Folding Strategy¶

REP implements folding strategy as one more metaestimator.

When we don't have enough data to split data on train/test, we're stick to k-folding cross-validation scheme. Folding becomes the only way when you use some multi-staged stacking algorithm.

Usually we split training data into folds manually, but this is annoying and not reliable. REP has FoldingClassifier and FoldingRegressor, which do this automatically.

In [1]:

%pylab inline

Populating the interactive namespace from numpy and matplotlib

Loading data¶

download particle identification Data Set from UCI¶

In [2]:

!cd toy_datasets; wget -O MiniBooNE_PID.txt -nc --no-check-certificate https://archive.ics.uci.edu/ml/machine-learning-databases/00199/MiniBooNE_PID.txt

File `MiniBooNE_PID.txt' already there; not retrieving.

In [3]:

import numpy, pandas
from rep.utils import train_test_split
from sklearn.metrics import roc_auc_score

data = pandas.read_csv('toy_datasets/MiniBooNE_PID.txt', sep='\s*', skiprows=[0], header=None, engine='python')
labels = pandas.read_csv('toy_datasets/MiniBooNE_PID.txt', sep=' ', nrows=1, header=None)
labels = [1] * labels[1].values[0] + [0] * labels[2].values[0]
data.columns = ['feature_{}'.format(key) for key in data.columns]

train_data, test_data, train_labels, test_labels = train_test_split(data, labels, train_size=0.5)

Training variables¶

In [4]:

variables = list(data.columns)

Folding strategy¶

FoldingClassifier implements the same interface as all classifiers, but with some difference:

prediction methods have additional parameter "vote_function" (example folder.predict(X, vote_function=None)), which is used to combine all classifiers' predictions.

In [5]:

from rep.estimators import SklearnClassifier
from sklearn.ensemble import GradientBoostingClassifier
from rep.metaml import FoldingClassifier

Define folding model¶

In [6]:

%%time
n_folds = 4
folder = FoldingClassifier(GradientBoostingClassifier(n_estimators=30), 
                           n_folds=n_folds, features=variables, 
                           parallel_profile='threads-4')
folder.fit(train_data, train_labels)

CPU times: user 2min 43s, sys: 3.01 s, total: 2min 46s
Wall time: 47 s

Default prediction (predict i_th_ fold by i_th_ classifier)¶

In this case each sample will be predict by estimator that was not using this particular sample in training.

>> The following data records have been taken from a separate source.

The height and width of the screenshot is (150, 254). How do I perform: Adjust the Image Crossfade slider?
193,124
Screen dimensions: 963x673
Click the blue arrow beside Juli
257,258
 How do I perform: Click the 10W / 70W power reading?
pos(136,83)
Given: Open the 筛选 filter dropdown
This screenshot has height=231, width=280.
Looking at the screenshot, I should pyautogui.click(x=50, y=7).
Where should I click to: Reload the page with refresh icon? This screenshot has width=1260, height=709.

When you apply this prediction to some new data (not the same was passed in training), it will predict each sample by random estimator.

In [7]:

folder.predict_proba(train_data)

KFold prediction using folds column

Out[7]:

array([[ 0.79281896,  0.20718104],
       [ 0.96200905,  0.03799095],
       [ 0.23027741,  0.76972259],
       ..., 
       [ 0.9431413 ,  0.0568587 ],
       [ 0.48068844,  0.51931156],
       [ 0.87707187,  0.12292813]])

Voting prediction (predict i_th_ fold by all classifiers and take value, which is calculated by `vote_function`)¶

It makes sense to use all classifier to predict new data, because averaging makes predictions more stable.

In [8]:

# definition of mean function, which combines all predictions
def mean_vote(x):
    return numpy.mean(x, axis=0)

In [9]:

folder.predict_proba(test_data, vote_function=mean_vote)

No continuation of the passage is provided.